▶ _Source document_:
=== Section Start ===

The catalytic activity and stability for a given electroactive material depends to a considerable degree on such parameters as composition, processing techniques, and physical structure. As an example, some techniques may produce relatively large catalyst particle sizes, which may yield poor electrochemical activity in a fuel cell environment.

SUMMARY

Disclosed is a catalytic material that includes a plurality of nanoparticles that each comprise a gold substrate and a catalyst on the gold substrate. The gold substrate includes surface facets of which a predominant amount are Au(100)-oriented crystal planes. The catalytic material may be used in a fuel cell.

BRIEF DESCRIPTION OF THE DRAWINGS

The various features and advantages of the disclosed examples will become apparent to those skilled in the art from the following detailed description. The drawings that accompany the detailed description can be briefly described as follows.

FIG. 1 illustrates an example fuel cell.

=== Section End ===

▶ _Exercise data_:

=== Section Start ===

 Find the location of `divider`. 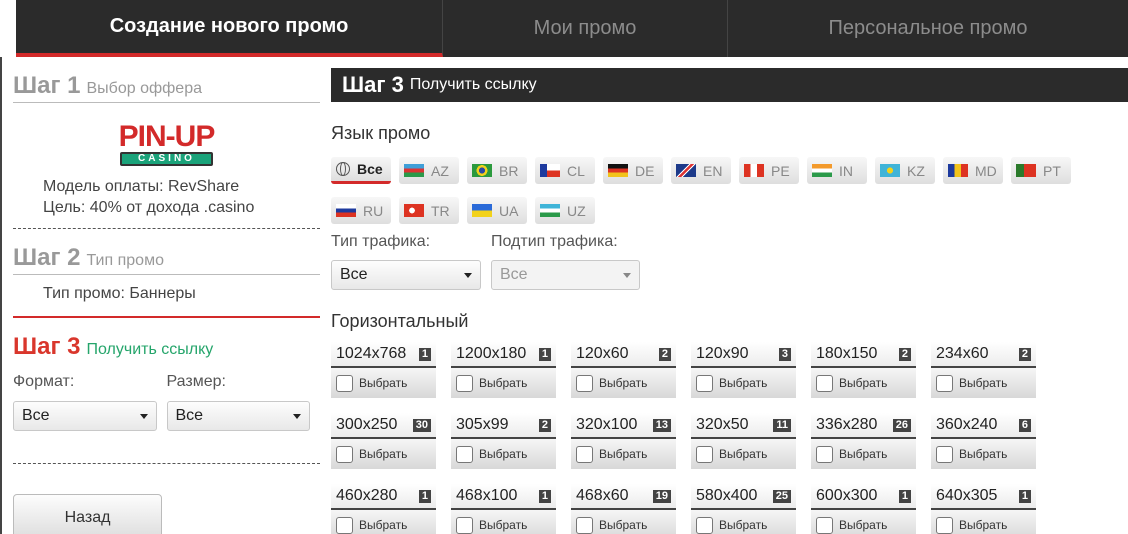

divider is located at coordinates (166, 464).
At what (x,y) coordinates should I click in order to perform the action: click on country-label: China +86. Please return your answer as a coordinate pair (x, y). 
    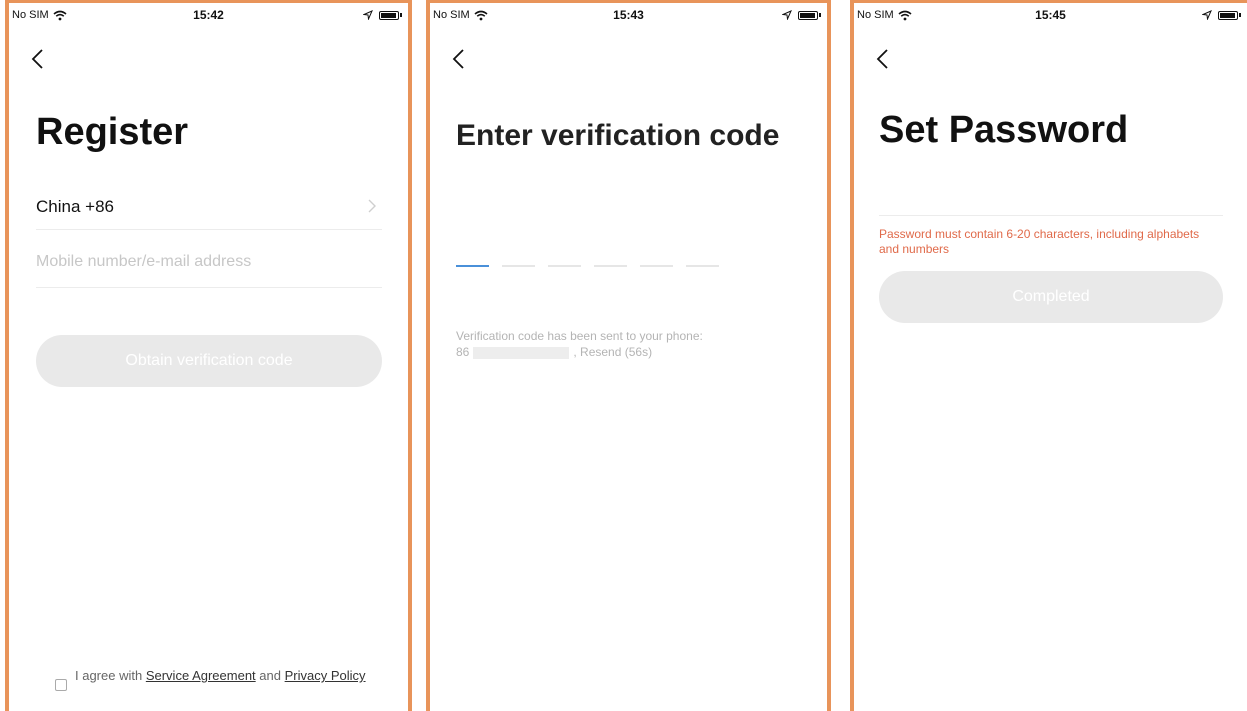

=== Section End ===

▶ _Work instructions_:
1. Say whether each statement agrees with the fuel cell catalyst passage, answering yes or no and quoting the words of the passage that decide it: (a) relatively large catalyst particle sizes may yield poor electrochemical activity in a fuel cell environment; (b) most surface facets of the gold substrate are Au(111)-oriented crystal planes; (c) FIG. 1 illustrates an example fuel cell.
2. Reproduce everything in the fuel cell catalyst passage from "Disclosed is a" down to "example fuel cell.".

▶ _Solutions to the exercise_:
1.
(a) Yes: "some techniques may produce relatively large catalyst particle sizes, which may yield poor electrochemical activity in a fuel cell environment"
(b) No: "a predominant amount are Au(100)-oriented crystal planes"
(c) Yes: "FIG. 1 illustrates an example fuel cell."

2.
Disclosed is a catalytic material that includes a plurality of nanoparticles that each comprise a gold substrate and a catalyst on the gold substrate. The gold substrate includes surface facets of which a predominant amount are Au(100)-oriented crystal planes. The catalytic material may be used in a fuel cell.

BRIEF DESCRIPTION OF THE DRAWINGS

The various features and advantages of the disclosed examples will become apparent to those skilled in the art from the following detailed description. The drawings that accompany the detailed description can be briefly described as follows.

FIG. 1 illustrates an example fuel cell.